Reading passage »
------------------------------
While the atmosphere is certainly drug-fueled, it also has a decidedly evil bent to it. Again, I draw comparison to nearest sonic milepost Electric Wizard: while the Wizard are all old horror movies, weed, Lovecraft and Satan, Warhorse play the soundtrack to a really intense hallucinatory journey that mostly maintains a positive atmosphere yet which has the threat of the "bad trip" looming in the background the entire time. If you've heard other material by the band, I really encourage you to give this album a shot as it's a completely different beast from the disappointing remainder of their discography. I would even go so far as to say that it sits on top of the stoner metal heap along with legendary records like Sleep's Holy Mountain, Electric Wizard's Dopethrone and Kyuss' Blues for the Red Sun. This is absolutely recommended to even the most casual fans of doom/stoner metal and would make a good starting point for both extreme metal fans trying to get into the genre (due to the generally dark atmosphere and harsh vocals) and traditional/doom metal fans looking for something a little harsher than what they're used to (due to the unabashed Sabbath worshipping riffery). Tune in, drop out and turn this one way up.
- iamntbatman, May 20th, 2010 (from Encyclopaedia Metallum )
  • (Review of As Heaven Turns to Ash)
First off, I must say that I really don't understand why this album is rated so low. Although it's contents may not be the most original ever done, It is certainly not bad. Rather the opposite in my opinion; It is damn good.
It's starts of with a quite minimalistic intro played with a pair of acoustic guitars. This is certainly nothing interesting nor great, but it works fine. There are four of these instrumental bits on the album, my favorites being the oriental-sounding Amber Vial and the calm acoustic bit Dawn. So I guess that leaves the intro and the outro as the most uninteresting songs on this album.
Warhorse play heavy-as-hell doom with nice Black Sabbath type riffs and groovy solos. The production is quite raw with lots of distortion and bass, and as the vocals are raw as well, it all fits together nicely. It would be even nicer if the vocals were a little more varied, but that's no big problem.
------------------------------
Supplied material »
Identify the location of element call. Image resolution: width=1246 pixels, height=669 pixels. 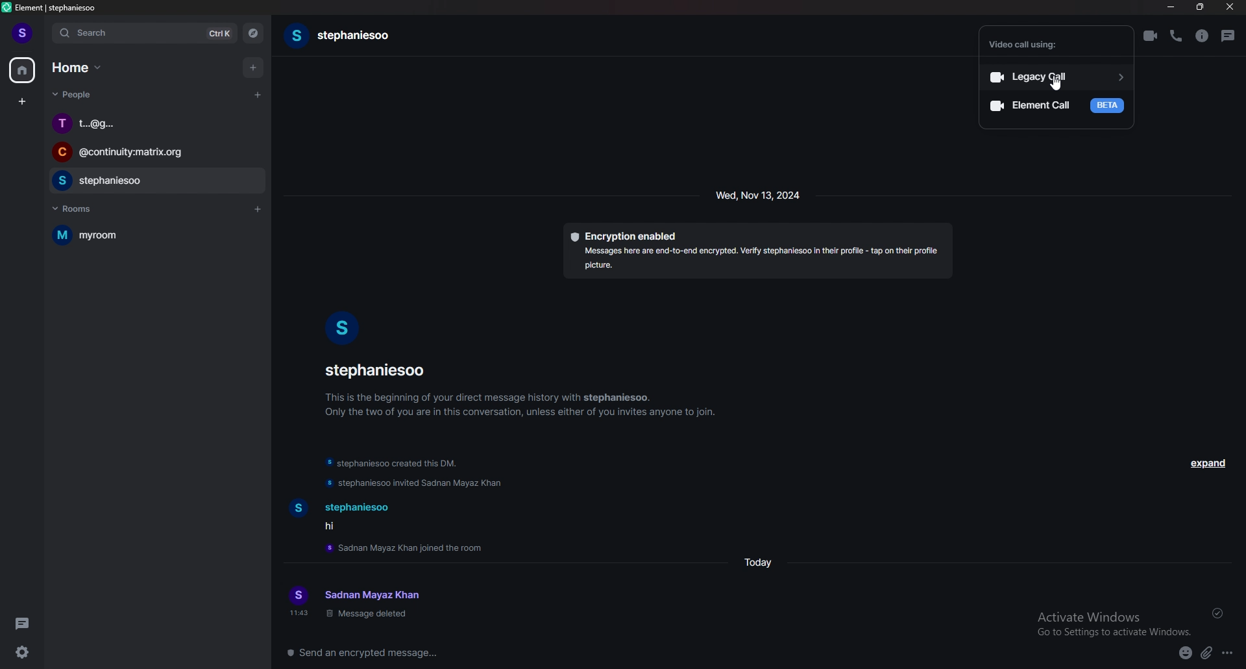
(1056, 105).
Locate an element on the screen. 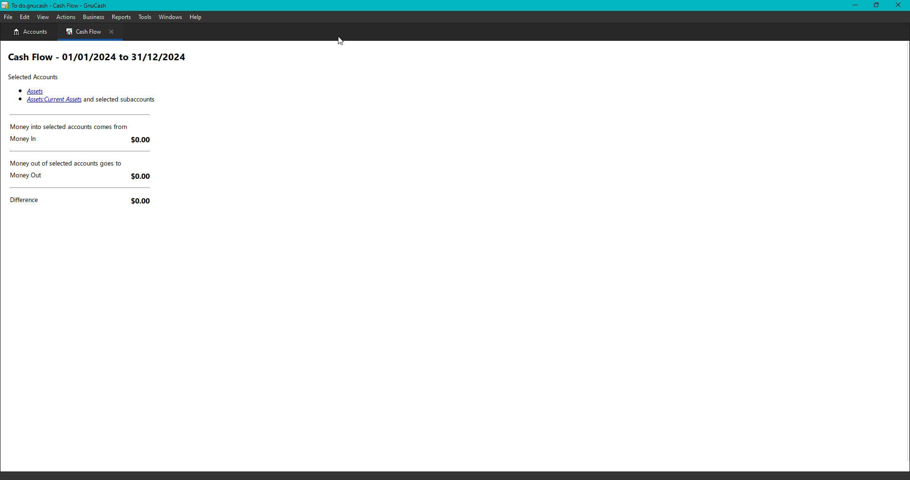 This screenshot has height=480, width=910. Business is located at coordinates (93, 16).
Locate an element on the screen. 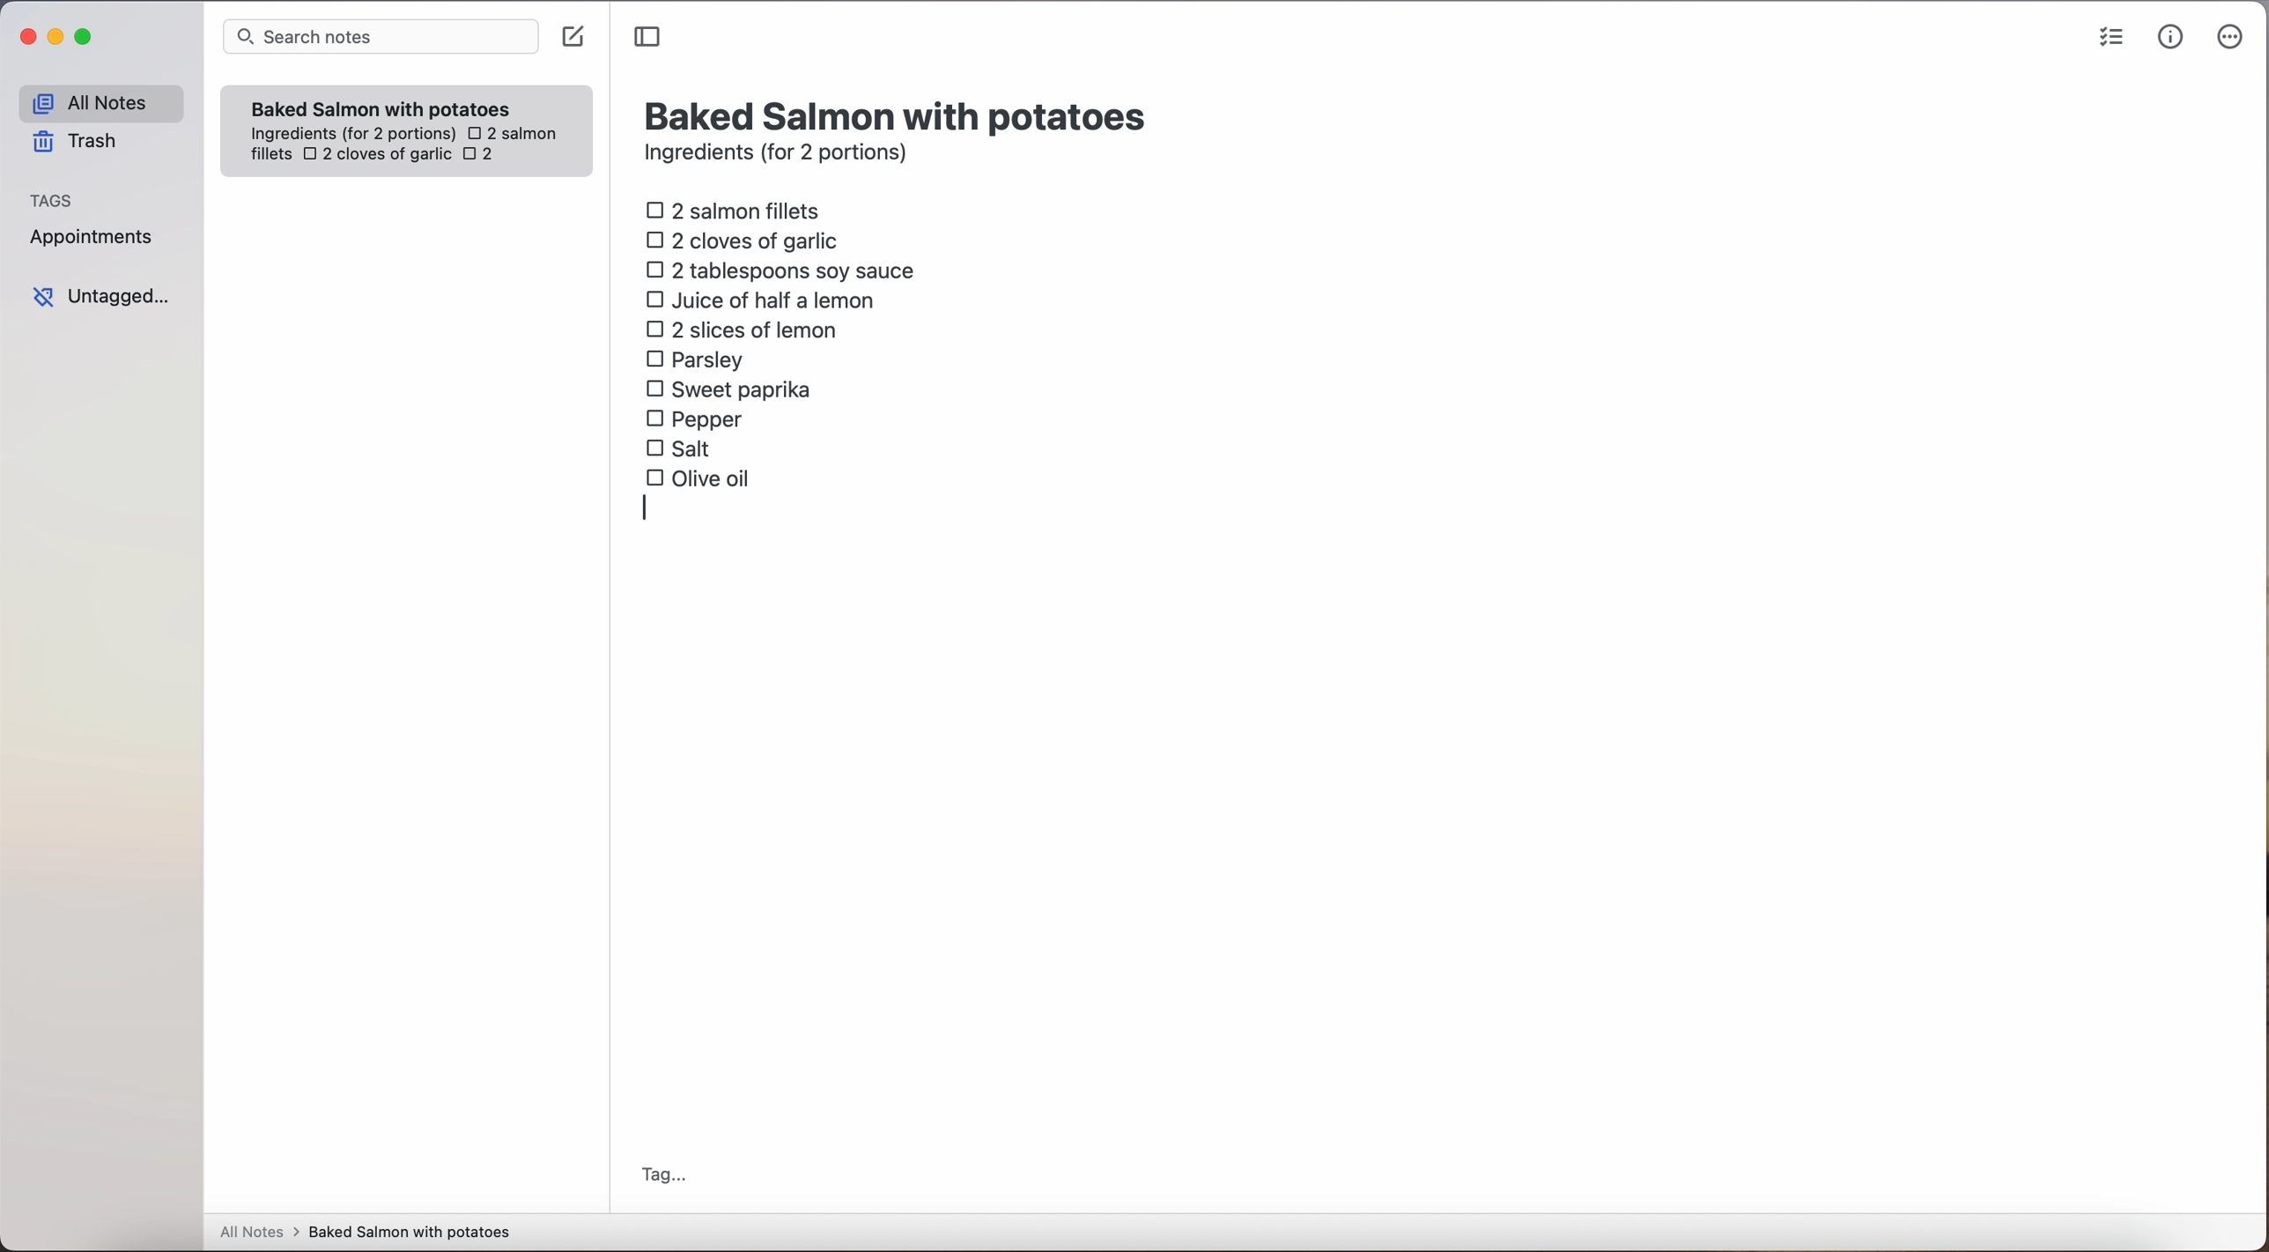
------------------------------
Tasks to perform »
a: In the Warhorse reviews, which band does the reviewer call the nearest sonic milepost?
b: Which legendary records does the Warhorse reviews say the album sits on top of the stoner metal heap with?
c: Retype the part of the Warhorse reviews that opens with the words containing "It's starts of" and closes with "no big problem.".

Responses »
a: Electric Wizard

b: Sleep's Holy Mountain, Electric Wizard's Dopethrone, and Kyuss' Blues for the Red Sun

c:
It's starts of with a quite minimalistic intro played with a pair of acoustic guitars. This is certainly nothing interesting nor great, but it works fine. There are four of these instrumental bits on the album, my favorites being the oriental-sounding Amber Vial and the calm acoustic bit Dawn. So I guess that leaves the intro and the outro as the most uninteresting songs on this album.
Warhorse play heavy-as-hell doom with nice Black Sabbath type riffs and groovy solos. The production is quite raw with lots of distortion and bass, and as the vocals are raw as well, it all fits together nicely. It would be even nicer if the vocals were a little more varied, but that's no big problem.